Task objective:
Please give an exact copy of every line from the one holding "[2GR Ferrara Siphon 200 cc Art. 275 - New" through the final line of the records below.
○ ○ ○ ○ ○
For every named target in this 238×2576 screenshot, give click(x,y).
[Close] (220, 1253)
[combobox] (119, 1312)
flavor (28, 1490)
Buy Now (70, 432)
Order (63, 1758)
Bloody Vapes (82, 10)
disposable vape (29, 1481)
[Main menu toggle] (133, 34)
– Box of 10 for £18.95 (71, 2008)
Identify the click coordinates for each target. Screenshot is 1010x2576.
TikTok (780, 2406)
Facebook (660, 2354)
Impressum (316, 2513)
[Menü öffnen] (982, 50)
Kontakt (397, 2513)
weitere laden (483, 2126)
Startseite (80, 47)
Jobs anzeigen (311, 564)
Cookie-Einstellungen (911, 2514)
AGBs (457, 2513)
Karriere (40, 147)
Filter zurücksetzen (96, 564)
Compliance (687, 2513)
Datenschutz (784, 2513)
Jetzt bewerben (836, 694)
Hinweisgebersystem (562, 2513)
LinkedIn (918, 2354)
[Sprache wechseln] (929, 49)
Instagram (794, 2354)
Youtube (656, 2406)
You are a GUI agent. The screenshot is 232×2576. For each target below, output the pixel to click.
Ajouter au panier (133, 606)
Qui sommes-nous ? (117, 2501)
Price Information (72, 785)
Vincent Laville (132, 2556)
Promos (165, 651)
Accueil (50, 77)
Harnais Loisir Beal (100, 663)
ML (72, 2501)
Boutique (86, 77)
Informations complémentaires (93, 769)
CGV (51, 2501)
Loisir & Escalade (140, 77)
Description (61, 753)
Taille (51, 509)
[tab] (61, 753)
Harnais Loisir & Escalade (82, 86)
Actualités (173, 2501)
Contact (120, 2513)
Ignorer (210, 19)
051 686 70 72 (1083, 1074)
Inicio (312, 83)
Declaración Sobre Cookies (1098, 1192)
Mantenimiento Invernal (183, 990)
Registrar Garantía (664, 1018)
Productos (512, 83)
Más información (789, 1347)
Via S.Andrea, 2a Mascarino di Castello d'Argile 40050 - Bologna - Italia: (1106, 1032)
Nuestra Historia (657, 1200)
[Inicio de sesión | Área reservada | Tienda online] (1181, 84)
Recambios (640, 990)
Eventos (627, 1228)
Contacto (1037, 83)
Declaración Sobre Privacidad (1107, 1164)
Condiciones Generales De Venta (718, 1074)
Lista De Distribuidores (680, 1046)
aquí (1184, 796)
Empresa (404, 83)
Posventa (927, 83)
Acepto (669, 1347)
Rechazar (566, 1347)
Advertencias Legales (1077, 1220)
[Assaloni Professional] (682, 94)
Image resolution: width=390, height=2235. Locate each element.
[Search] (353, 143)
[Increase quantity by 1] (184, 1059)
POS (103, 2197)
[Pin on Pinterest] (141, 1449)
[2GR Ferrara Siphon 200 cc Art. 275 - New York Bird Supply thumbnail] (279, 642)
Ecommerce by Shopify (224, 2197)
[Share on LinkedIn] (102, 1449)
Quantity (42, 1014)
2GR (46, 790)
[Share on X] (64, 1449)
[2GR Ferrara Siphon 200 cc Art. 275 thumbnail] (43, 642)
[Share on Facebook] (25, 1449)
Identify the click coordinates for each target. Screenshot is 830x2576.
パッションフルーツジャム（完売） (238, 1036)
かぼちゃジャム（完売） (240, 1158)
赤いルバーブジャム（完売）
○ ○ ○ ○ ○
Answer:
[2GR Ferrara Siphon 200 cc Art. 275 - New York Bird Supply thumbnail] (279, 642)
Ecommerce by Shopify (224, 2197)
[Share on LinkedIn] (102, 1449)
Quantity (42, 1014)
2GR (46, 790)
[Share on X] (64, 1449)
[2GR Ferrara Siphon 200 cc Art. 275 thumbnail] (43, 642)
[Share on Facebook] (25, 1449)
Identify the click coordinates for each target. Screenshot is 830x2576.
パッションフルーツジャム（完売） (238, 1036)
かぼちゃジャム（完売） (240, 1158)
赤いルバーブジャム（完売）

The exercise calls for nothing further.